Have you measured the effect this has on larger memory-using testcases?

I've measured compile times on some C++ and Rust testcases, and it doesn't appear to significantly slow down -O2. memcpyopt remains under 1% of the time, according to -time-passes.

  1. If you are interested, someone already ported it to memoryssa:

https://reviews.llvm.org/D26739

That's interesting, though I'm still interested in the focused and incremental patch here.

  1. non-local calls in GVN are the cause of pretty much all of it's massive slowdown.

Have you measured the effect this has on larger memory-using testcases?

I've measured compile times on some C++ and Rust testcases, and it doesn't appear to significantly slow down -O2. memcpyopt remains under 1% of the time, according to -time-passes.

I'm not opposed if we are willing to revert it.

  1. If you are interested, someone already ported it to memoryssa:

https://reviews.llvm.org/D26739

That's interesting, though I'm still interested in the focused and incremental patch here.

Okay. You said"It might be desirable to use MemorySSA, however MemCpyOpt is currently using MemoryDependenceAnalysis for everything, and it seems desirable to avoid using a mix of both within the same pass, and updating the whole pass to use MemorySSA is a bigger project than I'm hoping to take on here."

  1. There's now a way to do that, with pretty much no work.
  2. Chandler specifically requested that passes be mixed with an option to turn it on off.

So ....

  1. non-local calls in GVN are the cause of pretty much all of it's massive slowdown.

Have you measured the effect this has on larger memory-using testcases?

I've measured compile times on some C++ and Rust testcases, and it doesn't appear to significantly slow down -O2. memcpyopt remains under 1% of the time, according to -time-passes.

I'm not opposed if we are willing to revert it.

Is that approval? :-)

  1. If you are interested, someone already ported it to memoryssa:

https://reviews.llvm.org/D26739

That's interesting, though I'm still interested in the focused and incremental patch here.

Okay. You said"It might be desirable to use MemorySSA, however MemCpyOpt is currently using MemoryDependenceAnalysis for everything, and it seems desirable to avoid using a mix of both within the same pass, and updating the whole pass to use MemorySSA is a bigger project than I'm hoping to take on here."

  1. There's now a way to do that, with pretty much no work.
  2. Chandler specifically requested that passes be mixed with an option to turn it on off.

So ....

Indeed maybe it wouldn't be as much work as I assumed. That said, I'm still interested in pursuing the current incremental, focused, and simple patch first.

So, if the work is done (I think you would have to change some getDefiningAccess calls to getClobberingAccess), and it works, i'd prefer for us to just do that and declare victory.
If it's *not* done, okay, fine, that sucks but not gonna hold up the world here.

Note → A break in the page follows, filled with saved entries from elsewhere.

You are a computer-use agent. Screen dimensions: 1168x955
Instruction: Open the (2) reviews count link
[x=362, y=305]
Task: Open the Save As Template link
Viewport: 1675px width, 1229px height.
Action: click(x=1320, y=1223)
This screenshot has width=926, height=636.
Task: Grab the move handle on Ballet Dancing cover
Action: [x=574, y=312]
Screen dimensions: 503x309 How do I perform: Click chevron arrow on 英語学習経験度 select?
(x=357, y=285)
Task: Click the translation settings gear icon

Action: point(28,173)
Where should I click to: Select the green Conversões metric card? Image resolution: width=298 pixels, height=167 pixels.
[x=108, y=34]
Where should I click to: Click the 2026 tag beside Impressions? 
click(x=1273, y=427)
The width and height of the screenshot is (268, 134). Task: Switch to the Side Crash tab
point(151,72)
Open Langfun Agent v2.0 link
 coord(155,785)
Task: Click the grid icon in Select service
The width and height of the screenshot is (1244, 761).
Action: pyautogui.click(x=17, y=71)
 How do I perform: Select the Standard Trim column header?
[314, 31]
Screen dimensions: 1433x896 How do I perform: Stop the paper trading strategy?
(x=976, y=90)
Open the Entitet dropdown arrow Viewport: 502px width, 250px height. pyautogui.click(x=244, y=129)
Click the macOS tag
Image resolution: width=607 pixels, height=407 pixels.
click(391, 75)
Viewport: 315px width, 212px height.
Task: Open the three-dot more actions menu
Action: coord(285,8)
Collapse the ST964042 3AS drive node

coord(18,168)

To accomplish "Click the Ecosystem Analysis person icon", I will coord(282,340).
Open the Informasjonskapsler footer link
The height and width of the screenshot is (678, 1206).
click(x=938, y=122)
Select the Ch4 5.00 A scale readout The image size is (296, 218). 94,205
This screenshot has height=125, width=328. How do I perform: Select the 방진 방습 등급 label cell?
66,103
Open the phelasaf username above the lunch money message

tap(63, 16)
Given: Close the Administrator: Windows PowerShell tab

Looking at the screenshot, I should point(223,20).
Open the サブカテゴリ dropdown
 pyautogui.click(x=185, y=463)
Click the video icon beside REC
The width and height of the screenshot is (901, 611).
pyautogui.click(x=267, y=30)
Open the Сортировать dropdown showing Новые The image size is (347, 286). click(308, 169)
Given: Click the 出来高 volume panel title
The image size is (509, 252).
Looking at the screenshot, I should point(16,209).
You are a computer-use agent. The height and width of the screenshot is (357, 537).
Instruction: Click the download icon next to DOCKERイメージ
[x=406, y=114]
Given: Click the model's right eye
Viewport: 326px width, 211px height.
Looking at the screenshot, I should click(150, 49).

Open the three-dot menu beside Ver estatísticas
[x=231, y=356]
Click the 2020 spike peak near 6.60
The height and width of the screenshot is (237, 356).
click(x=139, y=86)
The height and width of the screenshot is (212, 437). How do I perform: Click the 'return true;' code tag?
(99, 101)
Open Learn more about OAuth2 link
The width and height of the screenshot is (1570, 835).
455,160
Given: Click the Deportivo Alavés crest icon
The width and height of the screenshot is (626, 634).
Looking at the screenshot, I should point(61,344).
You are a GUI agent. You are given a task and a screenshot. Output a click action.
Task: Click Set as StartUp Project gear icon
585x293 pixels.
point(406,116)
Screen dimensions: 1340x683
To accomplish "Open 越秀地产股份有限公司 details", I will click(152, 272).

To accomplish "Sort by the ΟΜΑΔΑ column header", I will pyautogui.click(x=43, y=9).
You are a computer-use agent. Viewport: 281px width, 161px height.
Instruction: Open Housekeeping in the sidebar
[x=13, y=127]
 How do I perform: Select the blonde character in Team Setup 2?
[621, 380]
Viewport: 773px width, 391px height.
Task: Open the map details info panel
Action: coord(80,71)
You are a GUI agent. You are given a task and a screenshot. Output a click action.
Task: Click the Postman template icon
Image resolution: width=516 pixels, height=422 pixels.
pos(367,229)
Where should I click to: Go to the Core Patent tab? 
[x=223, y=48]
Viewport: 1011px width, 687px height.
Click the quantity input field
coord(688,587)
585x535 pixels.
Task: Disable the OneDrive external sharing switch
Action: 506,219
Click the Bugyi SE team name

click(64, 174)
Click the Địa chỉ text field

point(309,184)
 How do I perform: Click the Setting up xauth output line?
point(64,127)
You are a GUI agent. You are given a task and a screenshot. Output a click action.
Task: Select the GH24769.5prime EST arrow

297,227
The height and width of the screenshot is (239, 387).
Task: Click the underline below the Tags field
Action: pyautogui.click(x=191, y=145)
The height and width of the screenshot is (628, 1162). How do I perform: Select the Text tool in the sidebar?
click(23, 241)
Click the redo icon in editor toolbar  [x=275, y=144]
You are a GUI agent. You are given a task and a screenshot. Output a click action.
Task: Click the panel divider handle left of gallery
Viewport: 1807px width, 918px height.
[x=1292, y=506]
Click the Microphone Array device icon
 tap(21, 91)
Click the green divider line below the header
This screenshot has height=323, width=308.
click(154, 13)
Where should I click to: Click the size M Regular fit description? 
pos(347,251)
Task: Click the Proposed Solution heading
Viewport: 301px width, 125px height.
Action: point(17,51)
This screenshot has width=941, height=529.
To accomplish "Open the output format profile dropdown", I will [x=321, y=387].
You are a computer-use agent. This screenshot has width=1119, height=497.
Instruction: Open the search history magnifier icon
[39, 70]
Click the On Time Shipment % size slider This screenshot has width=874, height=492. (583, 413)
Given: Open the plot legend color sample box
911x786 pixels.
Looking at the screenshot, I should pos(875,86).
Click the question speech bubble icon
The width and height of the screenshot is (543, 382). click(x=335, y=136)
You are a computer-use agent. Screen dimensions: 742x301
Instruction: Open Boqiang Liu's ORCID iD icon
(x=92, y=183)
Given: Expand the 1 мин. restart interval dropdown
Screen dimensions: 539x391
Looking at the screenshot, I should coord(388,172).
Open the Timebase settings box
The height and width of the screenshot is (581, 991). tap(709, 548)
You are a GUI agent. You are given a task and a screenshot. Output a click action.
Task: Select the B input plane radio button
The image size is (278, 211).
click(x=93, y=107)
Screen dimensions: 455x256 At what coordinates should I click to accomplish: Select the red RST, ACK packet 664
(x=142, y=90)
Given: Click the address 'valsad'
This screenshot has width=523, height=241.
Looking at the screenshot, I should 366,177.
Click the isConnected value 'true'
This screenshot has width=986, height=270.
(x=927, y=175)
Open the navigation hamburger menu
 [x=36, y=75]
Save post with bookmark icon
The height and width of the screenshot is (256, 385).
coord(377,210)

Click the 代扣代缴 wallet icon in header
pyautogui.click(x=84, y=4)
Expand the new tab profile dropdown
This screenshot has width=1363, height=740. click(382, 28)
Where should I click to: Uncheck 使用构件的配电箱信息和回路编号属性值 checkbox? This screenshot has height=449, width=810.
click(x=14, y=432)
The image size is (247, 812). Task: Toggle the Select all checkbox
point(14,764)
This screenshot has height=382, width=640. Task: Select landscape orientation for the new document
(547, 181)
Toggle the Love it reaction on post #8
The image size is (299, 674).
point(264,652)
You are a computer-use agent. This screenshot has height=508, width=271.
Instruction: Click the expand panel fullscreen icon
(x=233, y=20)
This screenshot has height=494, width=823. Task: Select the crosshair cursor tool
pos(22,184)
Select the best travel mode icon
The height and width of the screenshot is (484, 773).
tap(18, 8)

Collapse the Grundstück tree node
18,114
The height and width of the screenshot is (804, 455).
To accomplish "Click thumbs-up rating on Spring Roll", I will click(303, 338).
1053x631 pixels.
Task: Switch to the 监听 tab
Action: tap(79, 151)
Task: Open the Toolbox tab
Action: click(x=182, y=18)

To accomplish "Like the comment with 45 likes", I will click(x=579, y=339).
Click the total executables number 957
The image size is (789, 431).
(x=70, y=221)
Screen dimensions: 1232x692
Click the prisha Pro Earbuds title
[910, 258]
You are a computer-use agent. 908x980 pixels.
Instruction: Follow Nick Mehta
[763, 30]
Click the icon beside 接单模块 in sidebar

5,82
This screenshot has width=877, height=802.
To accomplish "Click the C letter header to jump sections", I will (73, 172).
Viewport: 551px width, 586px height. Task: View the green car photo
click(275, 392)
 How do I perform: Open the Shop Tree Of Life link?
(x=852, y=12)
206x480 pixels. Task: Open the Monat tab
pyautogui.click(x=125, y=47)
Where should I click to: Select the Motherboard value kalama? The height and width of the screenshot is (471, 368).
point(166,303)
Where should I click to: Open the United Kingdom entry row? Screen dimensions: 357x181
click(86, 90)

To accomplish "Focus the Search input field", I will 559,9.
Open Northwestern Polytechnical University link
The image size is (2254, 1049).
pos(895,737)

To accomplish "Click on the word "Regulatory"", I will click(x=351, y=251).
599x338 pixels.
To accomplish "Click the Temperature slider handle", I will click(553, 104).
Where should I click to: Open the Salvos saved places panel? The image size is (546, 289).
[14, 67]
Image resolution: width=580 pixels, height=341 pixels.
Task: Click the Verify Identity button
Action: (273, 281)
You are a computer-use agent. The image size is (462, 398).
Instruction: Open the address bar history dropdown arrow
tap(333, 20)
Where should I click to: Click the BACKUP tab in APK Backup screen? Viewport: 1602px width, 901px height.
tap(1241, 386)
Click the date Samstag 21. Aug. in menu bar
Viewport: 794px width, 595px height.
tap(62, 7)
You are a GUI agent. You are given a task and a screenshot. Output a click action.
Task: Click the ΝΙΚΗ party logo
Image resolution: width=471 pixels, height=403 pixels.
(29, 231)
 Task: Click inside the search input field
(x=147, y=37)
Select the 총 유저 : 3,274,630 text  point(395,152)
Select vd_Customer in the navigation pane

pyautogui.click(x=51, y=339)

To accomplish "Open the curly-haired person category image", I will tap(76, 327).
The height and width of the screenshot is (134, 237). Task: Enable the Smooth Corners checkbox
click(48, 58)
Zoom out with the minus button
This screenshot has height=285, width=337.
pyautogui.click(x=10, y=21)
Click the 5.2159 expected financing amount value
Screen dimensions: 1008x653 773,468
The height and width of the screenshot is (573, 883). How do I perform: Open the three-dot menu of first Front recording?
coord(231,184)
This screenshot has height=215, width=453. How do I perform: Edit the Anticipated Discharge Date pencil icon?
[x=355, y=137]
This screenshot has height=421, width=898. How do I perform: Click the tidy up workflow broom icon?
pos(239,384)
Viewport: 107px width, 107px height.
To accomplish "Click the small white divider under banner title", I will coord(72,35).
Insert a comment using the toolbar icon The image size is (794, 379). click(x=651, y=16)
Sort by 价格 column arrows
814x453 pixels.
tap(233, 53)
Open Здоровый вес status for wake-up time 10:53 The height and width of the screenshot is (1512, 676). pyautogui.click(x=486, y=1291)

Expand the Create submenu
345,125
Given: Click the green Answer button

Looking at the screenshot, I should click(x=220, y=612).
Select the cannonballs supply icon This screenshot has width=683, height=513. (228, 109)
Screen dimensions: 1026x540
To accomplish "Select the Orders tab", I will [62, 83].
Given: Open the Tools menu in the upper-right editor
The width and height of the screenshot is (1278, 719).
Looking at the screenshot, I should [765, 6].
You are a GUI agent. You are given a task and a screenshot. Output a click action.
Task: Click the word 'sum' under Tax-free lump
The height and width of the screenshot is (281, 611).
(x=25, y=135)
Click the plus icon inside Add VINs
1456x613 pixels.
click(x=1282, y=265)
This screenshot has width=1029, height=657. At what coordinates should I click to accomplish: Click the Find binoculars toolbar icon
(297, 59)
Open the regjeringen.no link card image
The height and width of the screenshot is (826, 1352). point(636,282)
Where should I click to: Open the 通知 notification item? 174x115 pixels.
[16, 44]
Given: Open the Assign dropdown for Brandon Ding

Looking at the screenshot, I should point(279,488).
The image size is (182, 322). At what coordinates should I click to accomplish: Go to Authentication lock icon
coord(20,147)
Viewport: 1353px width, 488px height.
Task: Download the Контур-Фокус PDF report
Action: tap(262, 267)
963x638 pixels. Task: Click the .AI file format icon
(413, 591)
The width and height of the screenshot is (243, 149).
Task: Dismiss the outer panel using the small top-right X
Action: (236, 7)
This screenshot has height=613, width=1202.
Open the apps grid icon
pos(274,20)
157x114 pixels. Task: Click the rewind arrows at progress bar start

Everyone always wants to just do the small change they want, You know this.
Part of doing the review is to say "well, that's nice, but we should make sure that's really a good thing for llvm as a whole".
Otherwise, tragedy of the commons and all that.
So i'd like to understand if the other patch solves your problem before i approve this one.

Your suggestions above both involve adding functionality under a flag/option. That alone makes them different situations from just landing the current patch, in terms of seeing the work all the way through into production.

I have a simple, small, focused, incremental patch. It makes a significant improvement for some use cases. I have addressed all the concerns raised here about the patch itself, and am happy to address any others that are raised. The patch doesn't make anything about the MemorySSA-based patches harder to work on.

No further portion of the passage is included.